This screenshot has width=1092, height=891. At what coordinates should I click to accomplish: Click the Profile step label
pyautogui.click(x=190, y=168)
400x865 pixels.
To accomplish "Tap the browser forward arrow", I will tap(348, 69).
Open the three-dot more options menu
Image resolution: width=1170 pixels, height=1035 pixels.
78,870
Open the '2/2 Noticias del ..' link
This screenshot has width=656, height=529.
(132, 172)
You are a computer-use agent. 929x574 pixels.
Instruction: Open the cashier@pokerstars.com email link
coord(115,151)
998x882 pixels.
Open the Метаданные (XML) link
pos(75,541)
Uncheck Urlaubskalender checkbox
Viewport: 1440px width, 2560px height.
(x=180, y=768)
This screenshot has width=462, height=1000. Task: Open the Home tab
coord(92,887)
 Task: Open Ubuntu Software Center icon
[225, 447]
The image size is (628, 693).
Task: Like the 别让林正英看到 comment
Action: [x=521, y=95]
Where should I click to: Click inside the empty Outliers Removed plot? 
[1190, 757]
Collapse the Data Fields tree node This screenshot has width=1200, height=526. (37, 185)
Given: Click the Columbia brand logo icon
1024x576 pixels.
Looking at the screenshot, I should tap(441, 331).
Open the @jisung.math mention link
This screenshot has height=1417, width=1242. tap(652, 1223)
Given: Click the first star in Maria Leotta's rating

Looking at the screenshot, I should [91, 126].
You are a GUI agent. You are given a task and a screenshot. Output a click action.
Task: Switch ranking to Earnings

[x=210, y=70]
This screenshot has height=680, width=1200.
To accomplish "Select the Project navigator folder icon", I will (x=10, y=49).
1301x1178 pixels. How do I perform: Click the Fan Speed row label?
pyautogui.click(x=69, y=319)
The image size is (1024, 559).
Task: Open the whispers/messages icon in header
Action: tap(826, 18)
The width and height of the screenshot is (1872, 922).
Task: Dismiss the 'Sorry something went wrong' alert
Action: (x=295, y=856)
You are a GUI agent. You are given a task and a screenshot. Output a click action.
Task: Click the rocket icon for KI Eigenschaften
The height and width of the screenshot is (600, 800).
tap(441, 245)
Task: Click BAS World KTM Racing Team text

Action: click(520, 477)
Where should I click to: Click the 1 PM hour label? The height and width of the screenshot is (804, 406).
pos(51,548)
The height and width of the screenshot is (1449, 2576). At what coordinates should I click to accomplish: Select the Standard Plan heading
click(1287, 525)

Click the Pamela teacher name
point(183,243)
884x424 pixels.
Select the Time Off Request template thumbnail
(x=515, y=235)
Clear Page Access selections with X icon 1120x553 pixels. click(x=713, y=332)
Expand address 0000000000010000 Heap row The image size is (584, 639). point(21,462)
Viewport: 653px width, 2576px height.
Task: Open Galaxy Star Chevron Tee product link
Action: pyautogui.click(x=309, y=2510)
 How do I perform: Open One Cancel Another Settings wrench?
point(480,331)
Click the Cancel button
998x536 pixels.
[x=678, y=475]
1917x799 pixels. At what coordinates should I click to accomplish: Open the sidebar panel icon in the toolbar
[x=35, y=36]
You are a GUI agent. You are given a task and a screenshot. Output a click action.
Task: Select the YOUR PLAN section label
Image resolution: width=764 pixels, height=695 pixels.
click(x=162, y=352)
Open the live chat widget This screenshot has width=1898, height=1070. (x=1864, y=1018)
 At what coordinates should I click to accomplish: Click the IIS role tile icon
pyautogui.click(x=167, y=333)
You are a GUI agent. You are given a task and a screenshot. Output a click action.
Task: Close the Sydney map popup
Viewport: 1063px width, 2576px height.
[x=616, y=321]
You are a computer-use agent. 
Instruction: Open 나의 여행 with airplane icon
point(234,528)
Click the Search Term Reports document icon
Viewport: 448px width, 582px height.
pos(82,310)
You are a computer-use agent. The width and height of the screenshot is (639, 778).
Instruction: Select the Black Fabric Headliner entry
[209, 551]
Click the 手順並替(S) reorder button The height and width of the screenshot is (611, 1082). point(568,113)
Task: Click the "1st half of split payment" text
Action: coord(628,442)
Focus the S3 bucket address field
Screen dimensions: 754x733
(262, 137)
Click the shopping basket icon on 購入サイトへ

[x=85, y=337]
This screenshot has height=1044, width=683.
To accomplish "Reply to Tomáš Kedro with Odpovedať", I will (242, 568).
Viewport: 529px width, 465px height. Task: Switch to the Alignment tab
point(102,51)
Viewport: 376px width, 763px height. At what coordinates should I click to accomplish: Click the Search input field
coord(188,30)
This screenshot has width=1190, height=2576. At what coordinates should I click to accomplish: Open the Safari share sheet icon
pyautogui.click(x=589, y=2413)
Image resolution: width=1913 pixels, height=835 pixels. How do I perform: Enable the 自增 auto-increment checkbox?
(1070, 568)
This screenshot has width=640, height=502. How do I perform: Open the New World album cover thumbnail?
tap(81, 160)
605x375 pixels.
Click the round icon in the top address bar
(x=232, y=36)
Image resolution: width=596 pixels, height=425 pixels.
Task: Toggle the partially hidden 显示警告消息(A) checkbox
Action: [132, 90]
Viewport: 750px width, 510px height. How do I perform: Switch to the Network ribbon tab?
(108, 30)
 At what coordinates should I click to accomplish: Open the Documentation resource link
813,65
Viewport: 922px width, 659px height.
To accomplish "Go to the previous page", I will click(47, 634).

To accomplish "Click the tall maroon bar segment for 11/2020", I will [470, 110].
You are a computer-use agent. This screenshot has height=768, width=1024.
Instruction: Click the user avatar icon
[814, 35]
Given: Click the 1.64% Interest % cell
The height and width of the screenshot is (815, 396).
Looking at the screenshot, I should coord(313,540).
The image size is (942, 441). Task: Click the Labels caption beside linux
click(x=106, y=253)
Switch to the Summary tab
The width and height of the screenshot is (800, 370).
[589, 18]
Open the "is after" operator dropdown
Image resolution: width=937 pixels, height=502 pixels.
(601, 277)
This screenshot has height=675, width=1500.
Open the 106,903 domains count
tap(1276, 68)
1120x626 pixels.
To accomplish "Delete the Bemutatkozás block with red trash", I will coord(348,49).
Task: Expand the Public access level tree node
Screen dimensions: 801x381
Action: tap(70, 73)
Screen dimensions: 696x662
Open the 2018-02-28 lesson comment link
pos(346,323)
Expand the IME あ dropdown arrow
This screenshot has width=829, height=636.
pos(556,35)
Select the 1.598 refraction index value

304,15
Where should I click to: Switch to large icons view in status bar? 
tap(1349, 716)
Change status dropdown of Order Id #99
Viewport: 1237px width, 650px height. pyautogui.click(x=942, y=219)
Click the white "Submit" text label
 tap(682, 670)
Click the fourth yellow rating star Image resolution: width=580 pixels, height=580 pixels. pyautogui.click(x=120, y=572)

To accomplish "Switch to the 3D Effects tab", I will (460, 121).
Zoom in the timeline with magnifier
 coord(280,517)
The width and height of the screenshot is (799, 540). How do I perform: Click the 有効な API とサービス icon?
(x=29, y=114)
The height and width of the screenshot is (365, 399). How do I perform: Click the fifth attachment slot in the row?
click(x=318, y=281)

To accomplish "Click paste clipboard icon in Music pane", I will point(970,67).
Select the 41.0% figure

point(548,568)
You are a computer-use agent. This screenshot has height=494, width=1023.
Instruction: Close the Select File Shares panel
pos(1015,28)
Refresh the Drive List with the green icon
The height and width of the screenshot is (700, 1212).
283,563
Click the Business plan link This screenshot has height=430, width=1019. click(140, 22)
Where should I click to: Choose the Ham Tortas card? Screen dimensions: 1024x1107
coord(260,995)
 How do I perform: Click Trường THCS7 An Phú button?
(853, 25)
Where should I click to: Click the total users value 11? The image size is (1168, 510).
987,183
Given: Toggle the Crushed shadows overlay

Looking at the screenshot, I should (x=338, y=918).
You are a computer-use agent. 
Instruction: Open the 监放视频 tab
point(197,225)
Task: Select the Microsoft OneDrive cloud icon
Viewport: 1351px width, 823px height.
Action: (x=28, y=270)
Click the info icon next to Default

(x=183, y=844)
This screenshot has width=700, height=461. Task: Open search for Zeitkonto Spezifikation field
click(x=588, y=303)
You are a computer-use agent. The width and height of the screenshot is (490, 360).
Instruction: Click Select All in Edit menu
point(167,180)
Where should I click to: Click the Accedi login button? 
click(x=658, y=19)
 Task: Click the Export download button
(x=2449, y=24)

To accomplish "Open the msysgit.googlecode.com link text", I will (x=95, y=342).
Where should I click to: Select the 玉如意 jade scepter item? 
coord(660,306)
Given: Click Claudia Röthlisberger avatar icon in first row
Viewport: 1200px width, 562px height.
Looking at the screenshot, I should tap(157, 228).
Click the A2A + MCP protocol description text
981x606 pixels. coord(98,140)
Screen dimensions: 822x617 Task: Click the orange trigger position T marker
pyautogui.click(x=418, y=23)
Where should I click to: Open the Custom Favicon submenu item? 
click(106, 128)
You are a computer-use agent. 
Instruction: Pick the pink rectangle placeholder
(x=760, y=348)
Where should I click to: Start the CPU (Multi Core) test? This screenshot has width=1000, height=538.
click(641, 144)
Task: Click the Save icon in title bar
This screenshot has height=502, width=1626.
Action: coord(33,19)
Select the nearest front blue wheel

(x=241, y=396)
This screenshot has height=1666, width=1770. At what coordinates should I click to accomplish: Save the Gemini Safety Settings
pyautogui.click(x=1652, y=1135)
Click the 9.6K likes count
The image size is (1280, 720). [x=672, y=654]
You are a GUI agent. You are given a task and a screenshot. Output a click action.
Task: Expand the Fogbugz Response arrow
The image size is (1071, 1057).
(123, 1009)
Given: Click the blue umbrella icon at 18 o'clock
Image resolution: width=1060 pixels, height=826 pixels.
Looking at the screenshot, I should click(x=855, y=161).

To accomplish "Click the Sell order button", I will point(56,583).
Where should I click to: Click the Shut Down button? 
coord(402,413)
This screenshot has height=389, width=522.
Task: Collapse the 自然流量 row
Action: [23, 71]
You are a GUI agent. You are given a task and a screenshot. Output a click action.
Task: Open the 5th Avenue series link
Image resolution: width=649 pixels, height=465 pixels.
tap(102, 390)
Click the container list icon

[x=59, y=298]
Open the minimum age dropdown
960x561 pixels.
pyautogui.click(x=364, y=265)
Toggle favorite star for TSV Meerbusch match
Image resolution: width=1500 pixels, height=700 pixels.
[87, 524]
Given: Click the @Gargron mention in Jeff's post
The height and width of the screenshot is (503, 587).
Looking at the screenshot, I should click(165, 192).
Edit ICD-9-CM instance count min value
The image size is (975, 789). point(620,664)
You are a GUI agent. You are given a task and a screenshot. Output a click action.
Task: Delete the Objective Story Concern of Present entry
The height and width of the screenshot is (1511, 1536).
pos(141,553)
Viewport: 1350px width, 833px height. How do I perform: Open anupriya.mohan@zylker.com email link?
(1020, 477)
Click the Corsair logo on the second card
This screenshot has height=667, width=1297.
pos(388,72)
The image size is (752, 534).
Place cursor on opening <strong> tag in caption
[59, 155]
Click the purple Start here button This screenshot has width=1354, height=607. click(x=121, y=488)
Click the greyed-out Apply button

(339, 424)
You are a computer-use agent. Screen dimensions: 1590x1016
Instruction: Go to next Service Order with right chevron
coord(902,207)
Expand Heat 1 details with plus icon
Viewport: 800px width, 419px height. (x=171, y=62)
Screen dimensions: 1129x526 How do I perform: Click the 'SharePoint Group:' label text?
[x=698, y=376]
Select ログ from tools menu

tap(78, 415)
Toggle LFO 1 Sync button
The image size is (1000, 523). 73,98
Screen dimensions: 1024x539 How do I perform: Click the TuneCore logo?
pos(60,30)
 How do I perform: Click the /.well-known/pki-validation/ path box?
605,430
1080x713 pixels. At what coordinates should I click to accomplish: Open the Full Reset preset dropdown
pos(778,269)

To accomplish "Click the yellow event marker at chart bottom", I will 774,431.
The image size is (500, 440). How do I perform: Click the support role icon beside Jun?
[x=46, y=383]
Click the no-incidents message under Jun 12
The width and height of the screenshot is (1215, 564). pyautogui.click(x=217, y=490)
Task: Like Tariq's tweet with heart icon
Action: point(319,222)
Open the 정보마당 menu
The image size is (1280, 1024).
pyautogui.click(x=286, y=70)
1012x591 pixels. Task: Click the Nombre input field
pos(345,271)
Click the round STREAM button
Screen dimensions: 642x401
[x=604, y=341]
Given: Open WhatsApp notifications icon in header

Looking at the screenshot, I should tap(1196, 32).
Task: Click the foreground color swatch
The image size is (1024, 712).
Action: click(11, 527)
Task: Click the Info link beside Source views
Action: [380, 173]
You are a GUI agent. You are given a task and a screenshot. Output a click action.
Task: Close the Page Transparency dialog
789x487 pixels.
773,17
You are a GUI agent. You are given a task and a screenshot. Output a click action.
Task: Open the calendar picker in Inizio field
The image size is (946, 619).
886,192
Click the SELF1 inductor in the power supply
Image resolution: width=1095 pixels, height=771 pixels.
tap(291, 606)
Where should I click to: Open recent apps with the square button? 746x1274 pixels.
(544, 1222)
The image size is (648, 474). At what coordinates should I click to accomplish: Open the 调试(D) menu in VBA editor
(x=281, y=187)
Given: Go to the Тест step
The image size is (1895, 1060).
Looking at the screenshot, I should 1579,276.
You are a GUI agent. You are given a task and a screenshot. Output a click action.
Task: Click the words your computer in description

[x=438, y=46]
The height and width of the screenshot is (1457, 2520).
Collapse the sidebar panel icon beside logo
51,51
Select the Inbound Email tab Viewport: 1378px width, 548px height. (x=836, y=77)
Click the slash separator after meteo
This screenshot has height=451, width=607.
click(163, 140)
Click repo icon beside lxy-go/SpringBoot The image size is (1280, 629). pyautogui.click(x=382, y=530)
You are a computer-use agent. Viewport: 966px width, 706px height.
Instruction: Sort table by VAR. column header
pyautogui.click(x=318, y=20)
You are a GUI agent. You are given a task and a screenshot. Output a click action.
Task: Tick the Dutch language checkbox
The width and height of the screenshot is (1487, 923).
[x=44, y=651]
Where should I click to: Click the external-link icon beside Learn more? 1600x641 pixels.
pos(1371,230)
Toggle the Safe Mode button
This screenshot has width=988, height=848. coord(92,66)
———
Take the records above and return, word for word, only the lines that fall from the line with "Screen dimensions: 1129x526" to the line with "Task: Open the calendar", both of them included.

Screen dimensions: 1129x526 How do I perform: Click the 'SharePoint Group:' label text?
[x=698, y=376]
Select ログ from tools menu

tap(78, 415)
Toggle LFO 1 Sync button
The image size is (1000, 523). 73,98
Screen dimensions: 1024x539 How do I perform: Click the TuneCore logo?
pos(60,30)
 How do I perform: Click the /.well-known/pki-validation/ path box?
605,430
1080x713 pixels. At what coordinates should I click to accomplish: Open the Full Reset preset dropdown
pos(778,269)

To accomplish "Click the yellow event marker at chart bottom", I will 774,431.
The image size is (500, 440). How do I perform: Click the support role icon beside Jun?
[x=46, y=383]
Click the no-incidents message under Jun 12
The width and height of the screenshot is (1215, 564). pyautogui.click(x=217, y=490)
Task: Like Tariq's tweet with heart icon
Action: point(319,222)
Open the 정보마당 menu
The image size is (1280, 1024).
pyautogui.click(x=286, y=70)
1012x591 pixels. Task: Click the Nombre input field
pos(345,271)
Click the round STREAM button
Screen dimensions: 642x401
[x=604, y=341]
Given: Open WhatsApp notifications icon in header

Looking at the screenshot, I should tap(1196, 32).
Task: Click the foreground color swatch
The image size is (1024, 712).
Action: click(11, 527)
Task: Click the Info link beside Source views
Action: [380, 173]
You are a GUI agent. You are given a task and a screenshot. Output a click action.
Task: Close the Page Transparency dialog
789x487 pixels.
773,17
You are a GUI agent. You are given a task and a screenshot. Output a click action.
Task: Open the calendar picker in Inizio field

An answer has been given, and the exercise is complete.